# Got my EP Pro



## Edgy Guy (Aug 10, 2011)

It's really cool.
Again I'm the guy with a 20-year old set of Henckels Four Stars that were always "sharpened" on one of those 3-wheel electric Chef's Choice (the glorified can opener). :eek2:

Please do not stone me; I have repented and seen the light.
Last week I went to see Jon at JKI in Venice, California.
I spent a couple hours with him and Sara and left with my first two *real* knives, but that's another thread I'll start soon.
They are wonderful people.

Now, I'm training on my new EP Pro with my old Henckels, which I will keep for the family to use.
Ben sent me 220, 320 and 1000 (instead of 600) stock stones.

The edges of my old Henckels are are all really trashed.
I started today on the 260mm chef.
I am first putting a 13 degree bevel on it, then (I think) a 20 degree bevel will finish it off.

Right now I think I'm finished with the 3 stones at 13 degrees.
I didn't even bother trying to approach a mirror finish since I think you guys told me it's a waste of time on these knives and it would be too slippery anyway.

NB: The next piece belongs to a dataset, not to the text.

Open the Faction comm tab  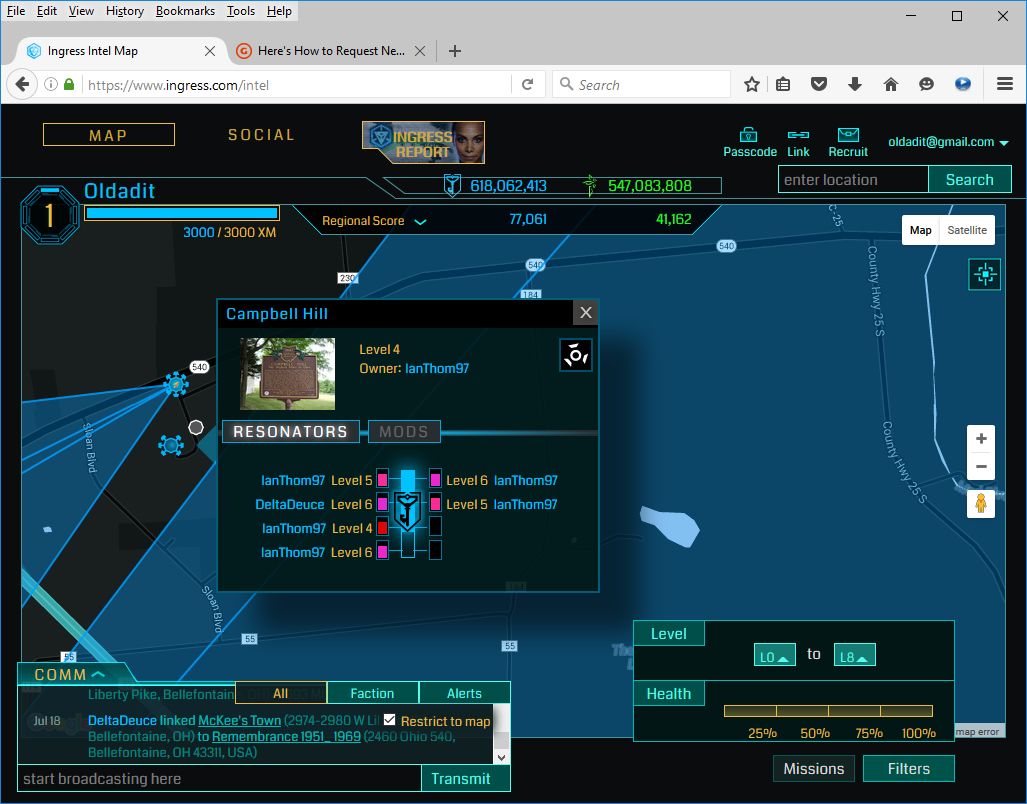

I didn't have a sharpie handy so I used a good jeweler's 10x loupe to guide the progress as I worked it towards the edge.
The loupe worked very well since it is easy to see where you just exposed fresh metal.

I intentionally did NOT take it far enough to make a burr; I stopped just short of that. (See pic below)
It took forever with the 220 stock EP stone because I used very little pressure partly because I hear that slower and light pressure is best, and partly because I'm getting used to the new tool.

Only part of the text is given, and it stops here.